Новый опекун[7]куда строже прежнего. На двор гулять почти не пускает, едва только рассветет, еще даже до завтрака, требует отправляться в библиотеку, длиннющий такой покой, вдоль стен которого расставлены шкафы с книгами. Со шкафов сурово взирают мраморные философы, и от этой их требовательности, а еще от странного пола, выложенного мелкой черной и белой плиткой, сразу же начинает, как от глотка хмельного меда, кружиться голова. В библиотеке находиться совершенно не хочется, но нового опекуна это не волнует. «Ты – Радзивилл, Доминик Героним, придет время, и ты станешь во главе всей Несвижской ординации, поэтому тебе пристало быть мудрым, сведущим, начитанным», – говорит он, как всегда, поглаживая сизый от проклевывающейся щетины подбородок. И вот приходится с утра пораньше читать из философских книг. Глаза слипаются, и хорошо, ежели на французском попадается книга, а то ведь и латыни в библиотеке довольно имеется. Ничего он не понимает, этот новый опекун! Вон пан Коханку[8]вообще читать научился только лет в десять. И не по азбуке, между прочим. Учитель ему буквы в виде мишеней делал, пан Коханку по ним палил, так и буквы запомнил. А по-другому обучаться грамоте отказывался, говорил, что скучно ему в книжку смотреть. И ничего, жизнь его хорошо сложилась, такое же достойное место среди Радзивиллов занял, как и те предки, что в школах и университетах учились; и с королем польским пан Коханку знался, и от Екатерины к нему посланники прибывали, и обоих он все перехитрить старался.

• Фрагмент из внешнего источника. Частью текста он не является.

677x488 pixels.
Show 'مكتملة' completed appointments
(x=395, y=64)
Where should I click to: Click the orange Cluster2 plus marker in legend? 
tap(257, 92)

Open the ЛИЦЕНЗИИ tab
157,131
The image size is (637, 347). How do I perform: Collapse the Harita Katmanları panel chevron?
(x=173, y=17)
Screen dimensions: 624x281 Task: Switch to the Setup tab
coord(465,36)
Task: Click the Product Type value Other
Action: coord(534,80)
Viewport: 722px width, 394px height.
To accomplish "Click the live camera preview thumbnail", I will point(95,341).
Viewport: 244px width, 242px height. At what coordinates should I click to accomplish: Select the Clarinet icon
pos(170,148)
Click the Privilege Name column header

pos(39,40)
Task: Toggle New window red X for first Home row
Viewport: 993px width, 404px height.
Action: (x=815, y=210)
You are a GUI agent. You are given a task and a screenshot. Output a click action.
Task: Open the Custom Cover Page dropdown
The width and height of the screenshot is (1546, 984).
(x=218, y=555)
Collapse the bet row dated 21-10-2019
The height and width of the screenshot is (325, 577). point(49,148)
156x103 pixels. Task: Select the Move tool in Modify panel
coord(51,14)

«Господи, я понимаю, что нового опекуна взять, наверное, просто неоткуда. Но, может, получится сделать нынешнего хотя бы чуточку добрее? Вот так, чтобы, по крайней мере на рассвете, он меня не заставлял учиться? Довольно было бы занятий от завтрака и до обеда, а утренних и вечерних уроков не надобно. Учитель со мной согласен, говорит, что для своих девяти лет я довольно много знаю, и из математики, и из истории», – думал Доминик, стараясь не обращать внимания на уже занывшие от долгого стояния перед распятием колени. Понятно, что ноги затекли. Штаны совсем тонкие и дурацкие, по старым модам, приходится носить: пышные шаровары синей парчи, в таких на коленях стоять – как и вовсе прямо на жестком дереве. Впрочем, что колени, когда еще о самом главном не сказано.